With the DC focus on debt not jobs, free trade pacts which ship out our jobs and cuts to programs the people need Trumka is trying the only real thing he can do: organize locally, punish candidates who do not fight for workers. Trumka wants a progressive America and doesn’t care if the Right calls it socialism:
Trumka said he’d like to see the U.S. become more like a European nation that provides pensions and health care for all its citizens. He said he is accustomed to criticism and doesn’t mind if conservatives call that socialism.
“Being called a socialist is a step up for me,” he said.
Good news: Russ Feingold is seriously considering running for Senate in 2012 and will decide this summer. Should he run he will walk back into the Senate as voters have huge remorse for dumping him.
On Right wing nut watch we have yet another winner from Governor Scott.

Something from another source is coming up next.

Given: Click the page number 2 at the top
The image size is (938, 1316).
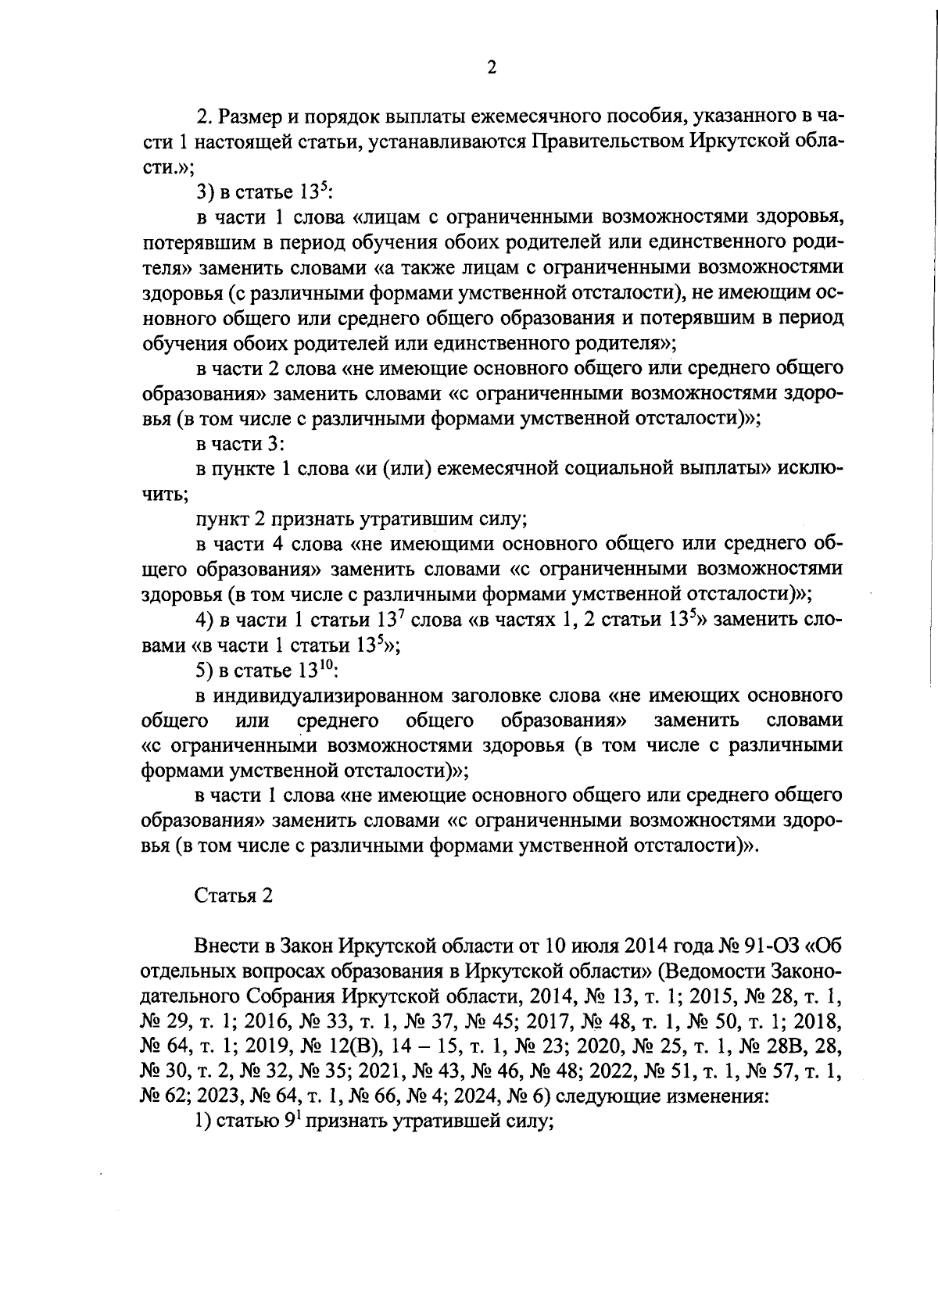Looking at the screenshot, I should (x=491, y=68).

Governor Rick Scott continues to get into law the most outrageous affronts imaginable. He is the Dems’ best friend for ’12 and a terrible enemy of the poor and minorities. I cannot imagine the courts upholding this one:
Saying it is “unfair for Florida taxpayers to subsidize drug addiction,” Gov. Rick Scott on Tuesday signed legislation requiring adults applying for welfare assistance to undergo drug screening.
“It’s the right thing for taxpayers,” Scott said after signing the measure. “It’s the right thing for citizens of this state that need public assistance. We don’t want to waste tax dollars. And also, we want to give people an incentive to not use drugs.”
Under the law, which takes effect on July 1, the Florida Department of Children and Family Services will be required to conduct the drug tests on adults applying to the federal Temporary Assistance for Needy Families program. The aid recipients would be responsible for the cost of the screening, which they would recoup in their assistance if they qualify. Those who fail the required drug testing may designate another individual to receive the benefits on behalf of their children.
Shortly after the bill was signed, five Democrats from the state’s congressional delegation issued a joint statement attacking the legislation, one calling it “downright unconstitutional.”
“Governor Scott’s new drug testing law is not only an affront to families in need and detrimental to our nation’s ongoing economic recovery, it is downright unconstitutional,” said Rep. Alcee Hastings. “If Governor Scott wants to drug test recipients of TANF benefits, where does he draw the line? Are families receiving Medicaid, state emergency relief, or educational grants and loans next?”
Uh yeah. What were voters thinking to put in a guy who paid billions to the government over defrauding Medicare fraud? What a monster.